*** MATERIAL SUPPLIED Section Begins ***

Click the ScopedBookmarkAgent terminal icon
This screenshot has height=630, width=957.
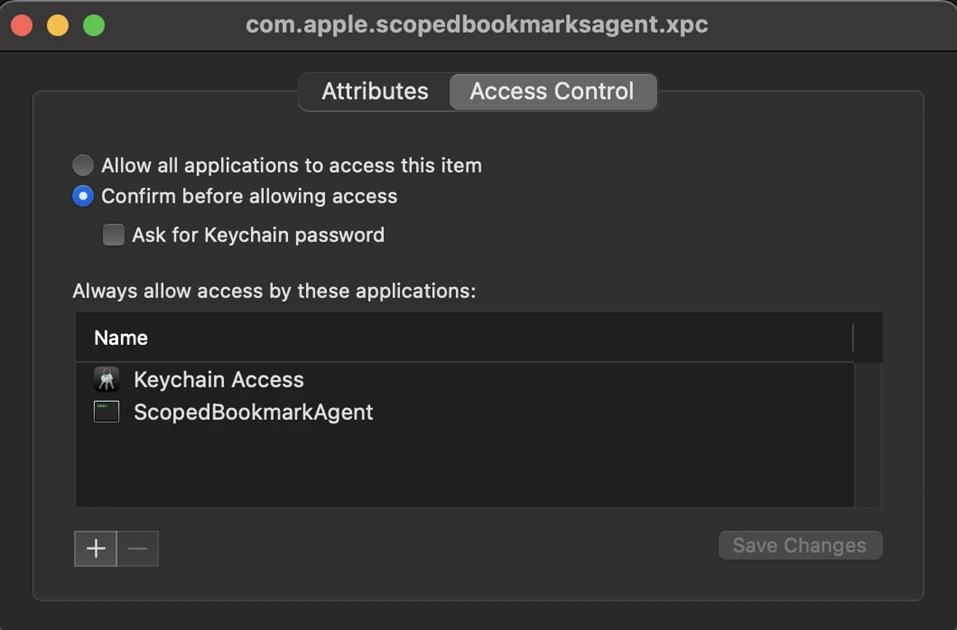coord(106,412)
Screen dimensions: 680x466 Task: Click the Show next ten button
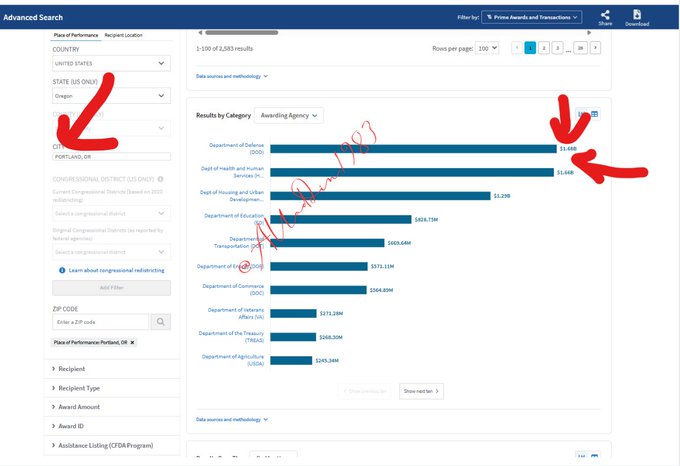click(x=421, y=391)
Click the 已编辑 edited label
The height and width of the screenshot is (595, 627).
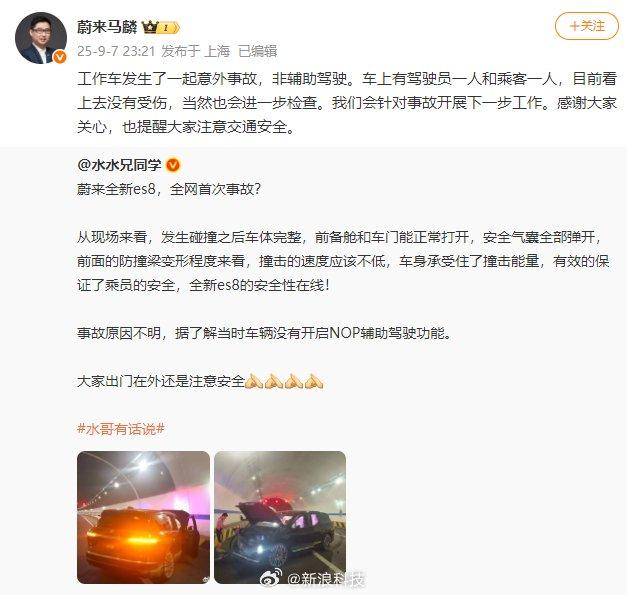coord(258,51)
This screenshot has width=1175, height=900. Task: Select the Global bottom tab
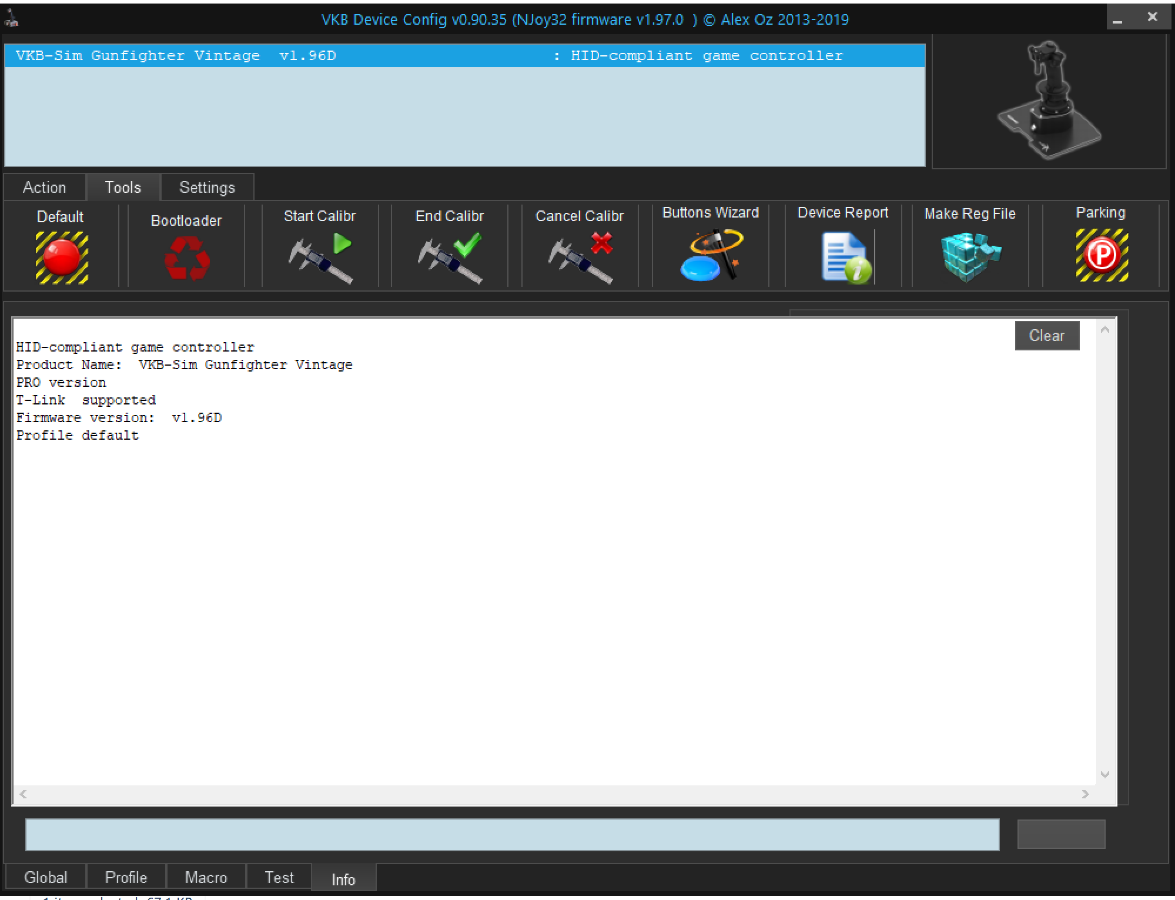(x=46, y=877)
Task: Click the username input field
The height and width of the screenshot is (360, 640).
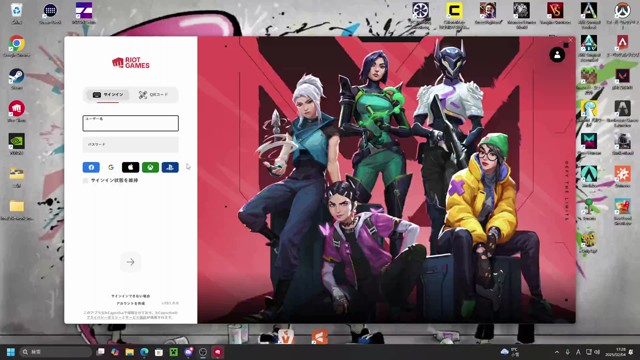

*** MATERIAL SUPPLIED Section Ends ***
*** MATERIAL SUPPLIED Section Begins ***

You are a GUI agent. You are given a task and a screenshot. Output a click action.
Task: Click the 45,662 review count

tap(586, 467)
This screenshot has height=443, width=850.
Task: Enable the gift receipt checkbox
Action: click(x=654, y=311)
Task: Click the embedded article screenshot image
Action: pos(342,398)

*** MATERIAL SUPPLIED Section Ends ***

» **PROBLEM TO SOLVE**
Nothing except the lines from the one containing "Click the 已编辑 edited label" through the one containing "The height and width of the screenshot is (360, 640)." should appear in the answer, exactly as above and without pictures.

» **ANSWER TO THIS EXERCISE**
Click the 已编辑 edited label
The height and width of the screenshot is (595, 627).
coord(258,51)
This screenshot has width=1175, height=900. Task: Select the Global bottom tab
(x=46, y=877)
Task: Click the username input field
The height and width of the screenshot is (360, 640).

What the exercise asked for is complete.